After a harsh battle, the Russians won a decisive victory. Aleksander Pushkin wrote the poem "Poltava," mentioning this battle. Henceforth, Karl fled to the Ottoman Empire with his few remaining men. He was welcomed by the Ottomans. The sultan made grand gestures of giving him a place in the Castle of Bender and buying Swedish women and children from the Russians and returning them to Sweden. Karl's expenses were covered by the palace. Due to his long stay, he was nicknamed "Demirbaş Şarl" (Fixed Asset Charles). He successfully provoked the Ottomans against the Russian Empire and the sultan declared war against Russia in 1711. The Russo-Ottoman War of 1710-11, also known as the Pruth River Campaign, was decisively won by the Ottomans. Karl XII continued to write letters to the sultan and to other powerful statesmen.

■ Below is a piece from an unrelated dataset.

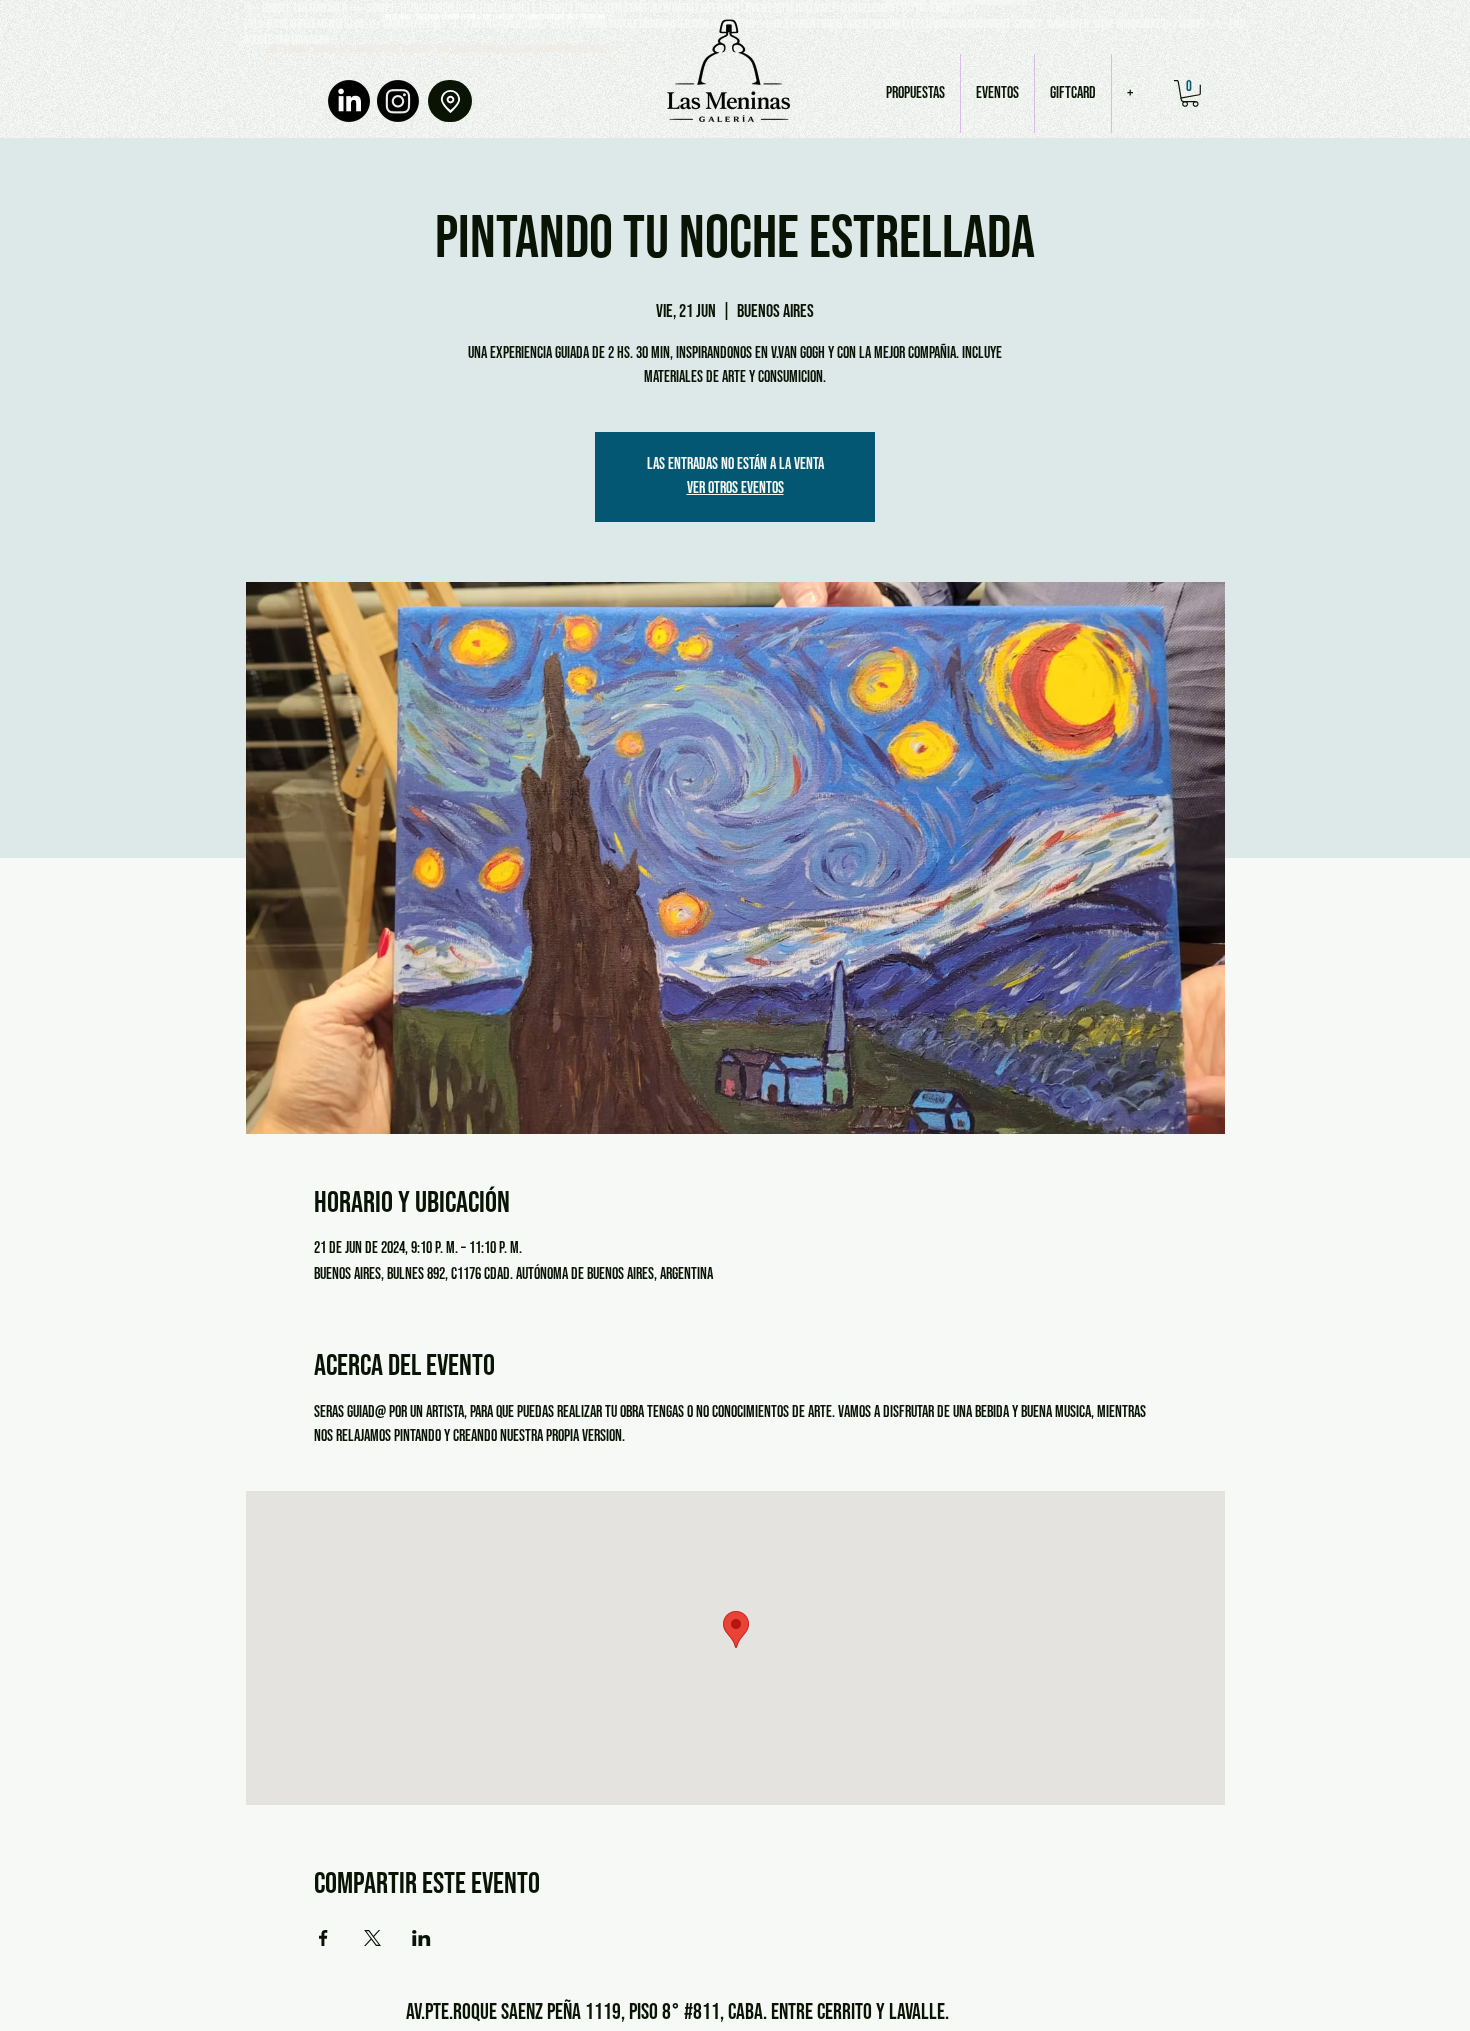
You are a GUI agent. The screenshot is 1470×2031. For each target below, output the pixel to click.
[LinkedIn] (349, 101)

Some people tired of his intrigue, but he also showed much prodigality:

"Charles's expenses during his residence in Turkey were very considerable. In his adversity, he considered it a point of honour to maintain a far grander household than he had ever had in prosperity, and, unlike his father, he was a very bad manager and never understood the value of money. The Jews, Armenians and Wallachs who supplied his camp with provisions, made large fortunes out of him; but when his Turkish friends advised him to examine his accounts, as he was being charged at least 50 per cent above the market value of the wares supplied, he only laughed contemptuously as if it were beneath the dignity of a prince to descend to such petty huckstering. Many of his own servants also helped to fleece him, though others again, it is fair to add, ruined themselves by contracting loans for their master which were never repaid. No wonder then if the King of Sweden speedily ran through the large amount of treasure that had been salvaged from the wreck of Pultawa; when it had gone he was content to live upon the bounty of the Sultan. And Ahmed III certainly extended a magnificent hospitality to his uninvited guest."*

Eventually, townspeople, with some involvement of the janissaries, attacked the Swedish camp in Bender. Charles tried to defend himself, but was unsuccessful. This incident was called Kalabalıken-i Bender" (the Crowds of Bender). As Karl was captured, the janissaries put him under house arrest in Dimetoka and then Constantinople. During his exile, Russia, Poland and Prussia had expanded their territories. He decided to leave Constantinople and returned to his homeland on horseback in a 15-day journey across Hungary, Austria and Germany. He found his kingdom had lost territory and the Russian army would try to attack Stockholm. After a long period, Sweden was on the defensive. After some battles, in one conflict in 1718 he was shot in the head and died. He was only 36 when died and he never married. He lived fast and died young. After his reign, Sweden's age of empire came to an end.

He is a prominent figure in Swedish history and he played a very important role in Swedish-Ottoman relations. Finally, the Ottomans collected recompense for his expenses after his death, but Sweden got over the debt in different ways.

*Excerpt From: Bain, R. Nisbet (Robert Nisbet), 1854-1909. "Charles XII and the collapse of the Swedish empire, 1682-1719."